What you should do: Exact copy, pictures excluded: set down only the lines from the one with "Task: Close the Add Multiple Devices dialog" through the end of the entries, keeping both end lines.

Screenshot grounding data

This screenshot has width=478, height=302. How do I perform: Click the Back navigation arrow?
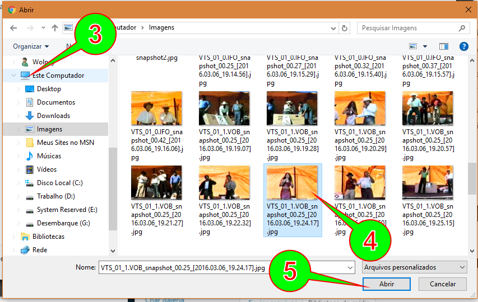pos(13,28)
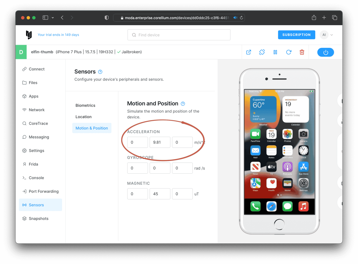This screenshot has height=264, width=358.
Task: Delete device using red trash icon
Action: 302,52
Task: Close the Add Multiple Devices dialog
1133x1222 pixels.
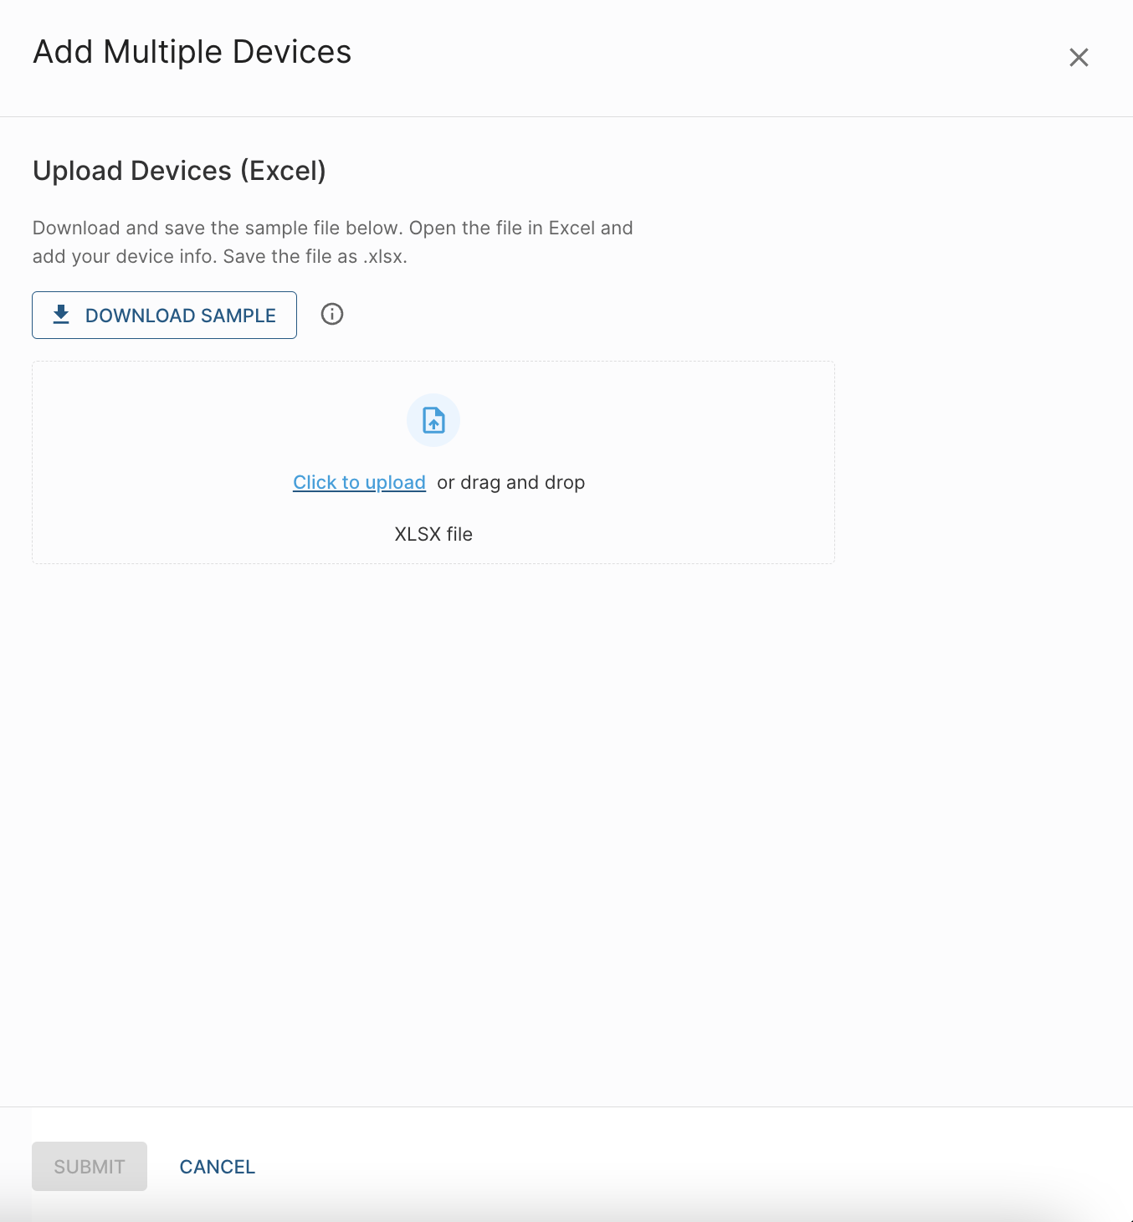Action: [x=1079, y=57]
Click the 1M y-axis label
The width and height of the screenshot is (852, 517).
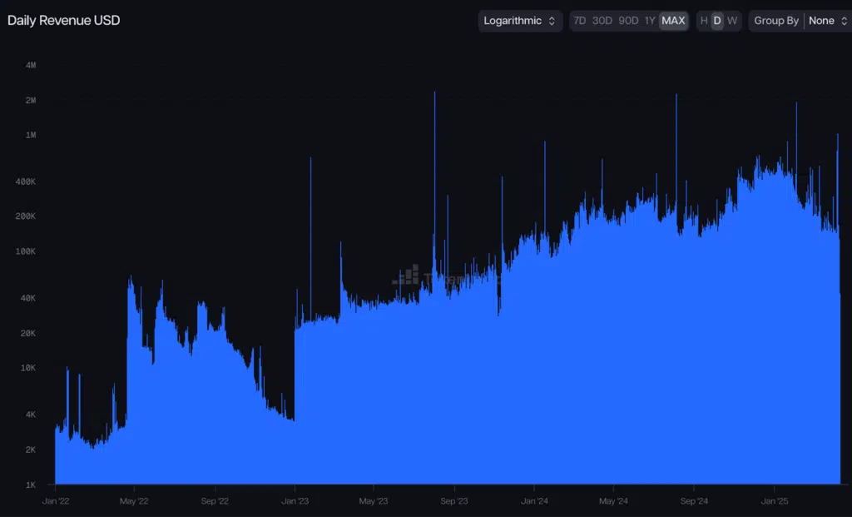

Solution to the exercise:
Task: Close the Add Multiple Devices dialog
1133x1222 pixels.
Action: [x=1079, y=57]
Click the 1M y-axis label
The width and height of the screenshot is (852, 517).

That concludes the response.